Considerations for Planning Stamping Automation Lines

In manufacturing, planning a stamping automation line is key to ensuring efficient production and excellent quality. Successful planning must consider multiple factors to meet product design, production capacity, and quality standards. This article presents Atonm's considerations on several key factors.

1. Whether to adopt synchronization technology

Synchronization technology is widely recognized in stamping automation for its role in improving production efficiency.

In traditional stamping automation, presses typically run in a "single-cycle" mode. The unloading manipulator must wait until the press completes the full stamping cycle and the slide returns to top dead center and stops before acting. The feeding manipulator waits for the unloading manipulator to fully exit the press work area before starting. This constraint lengthens cycle times and reduces overall efficiency.

Synchronization uses a "continuous" mode that synchronizes manipulators with the press slide through precise timing. The unloading manipulator starts picking when the slide returns to a certain angle (before top dead center), and the feeding manipulator completes delivery before the slide reaches a specified descent angle. With interference avoidance, this provides manipulators enough time to transfer parts to downstream operations. Maintaining an appropriate phase difference between adjacent presses keeps manipulator cycles efficient.

For high-volume production of large body panels, high-speed stamping lines combined with synchronization offer clear advantages over approaches like single-slider multi-station presses.

2. Key press parameter — slide stroke

Among press parameters, slide stroke is critical, directly affecting automation feasibility and complexity. It requires careful consideration during planning.

Slide stroke selection relates to the draw depth of parts and grabber height. Ensure manipulators maintain sufficient clearance between the grabber, the lower limit of the upper die, and the highest point of the lower die during horizontal movement.

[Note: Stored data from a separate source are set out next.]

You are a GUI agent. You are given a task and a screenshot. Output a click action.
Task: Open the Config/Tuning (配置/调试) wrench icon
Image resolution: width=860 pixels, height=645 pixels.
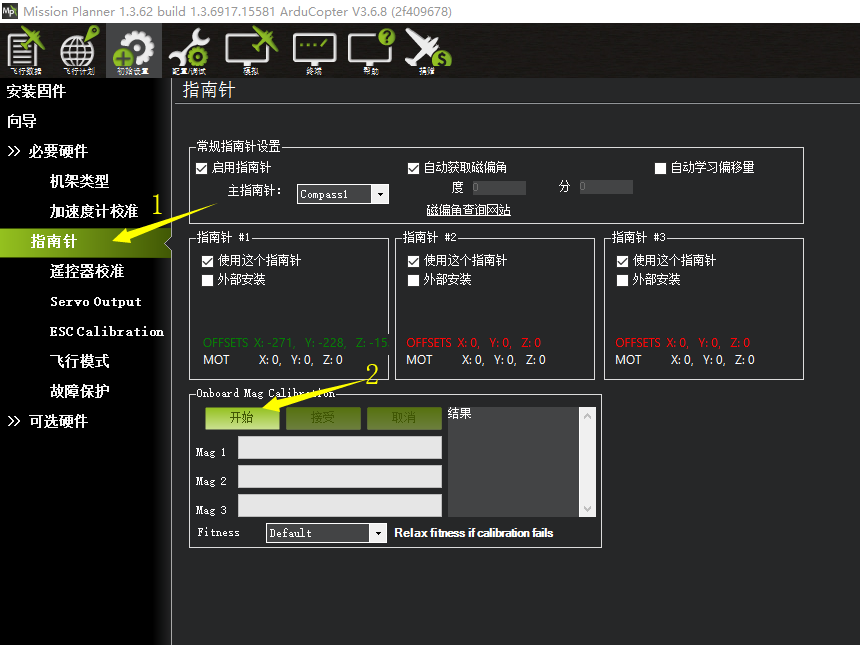[x=189, y=50]
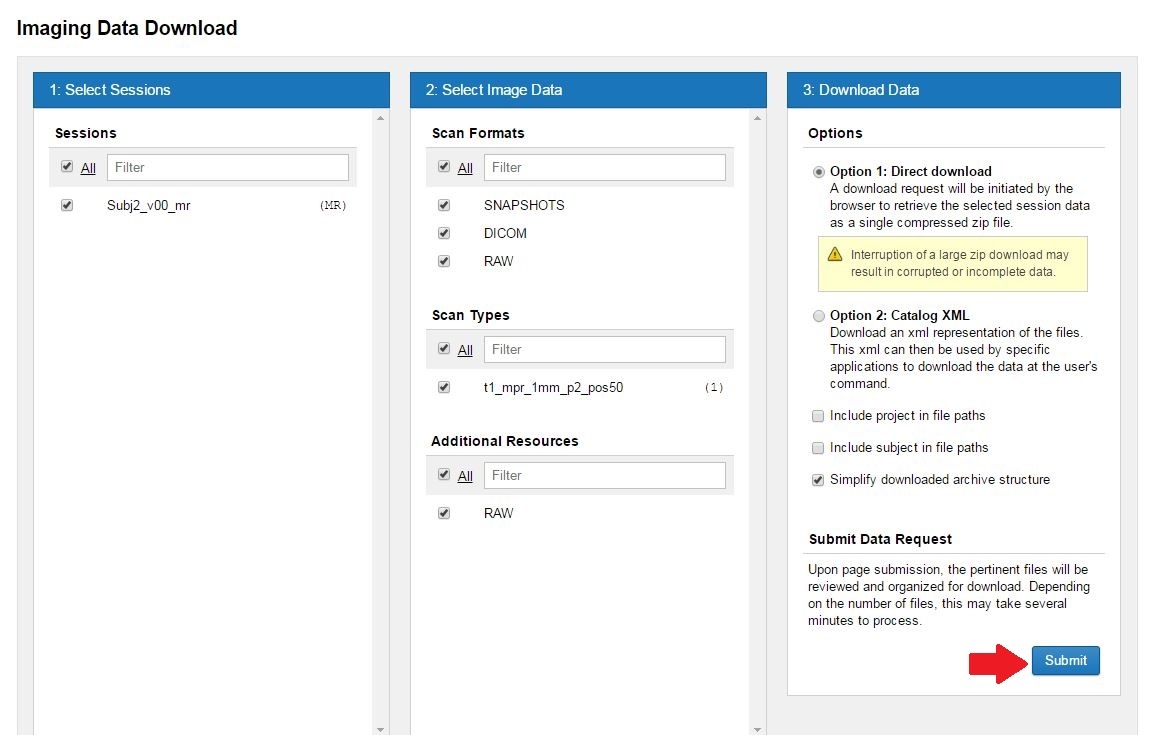Click the All link under Additional Resources
This screenshot has width=1154, height=735.
(x=465, y=476)
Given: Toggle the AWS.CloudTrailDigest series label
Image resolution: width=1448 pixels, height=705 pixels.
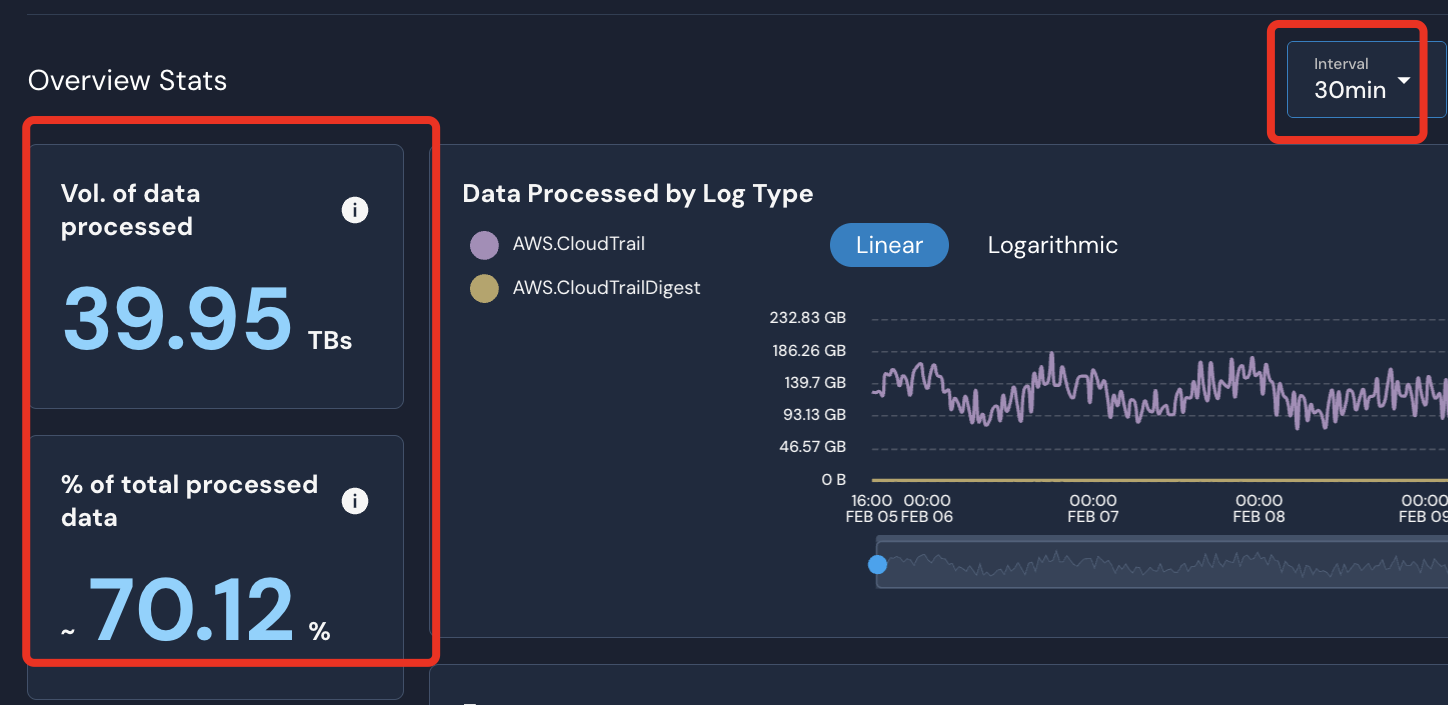Looking at the screenshot, I should pyautogui.click(x=606, y=288).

Because large body panel draw depths often exceed 200mm, slide strokes for large high-speed lines typically exceed 1000mm, ensuring applicability and providing a solid base for safe, efficient automation.

3. Die and grabber structural shapes

To obtain better interference curves, besides focusing on slide stroke and speed-acceleration characteristics, consider die and grabber geometry. Proper designs can compensate for automation limitations and improve feasibility.

Also consider: keep die closed heights consistent across the line; install part-in-place sensors on lower dies where feasible; standardize die mounting slot locations to reduce automatic clamps and cost; ensure scrap can be discharged from the workbench and add ejection devices for difficult discharge positions; provide part ejection mechanisms such as ejector pins or cylinders, and prefer rotary wedges over large inclined wedges. These measures help optimize the stamping process.

4. Requirements for sheet metal stacks

Compared with manual lines, automated stamping requires more strictly regularized sheet stacks. Irregular stacks can reduce magnetic separator effectiveness (causing double-feed issues) and affect depalletizer pick accuracy. Before deploying automation, define clear requirements for stack regularity to meet production targets.

Additionally, automotive lines use double-sheet detectors. Previously, imported products were common, but Atonm has developed domestic alternatives with localized features that better fit specific user needs.

5. Requirements for part process layout

(1) Align the feeding center of the die with the production line center as much as possible;

(2) Minimize rotation during part transfer—especially on high-speed and multi-station lines—to avoid Z-axis rotation and maintain stability;

(3) Keep feed surface heights consistent across the same process to reduce cycle loss.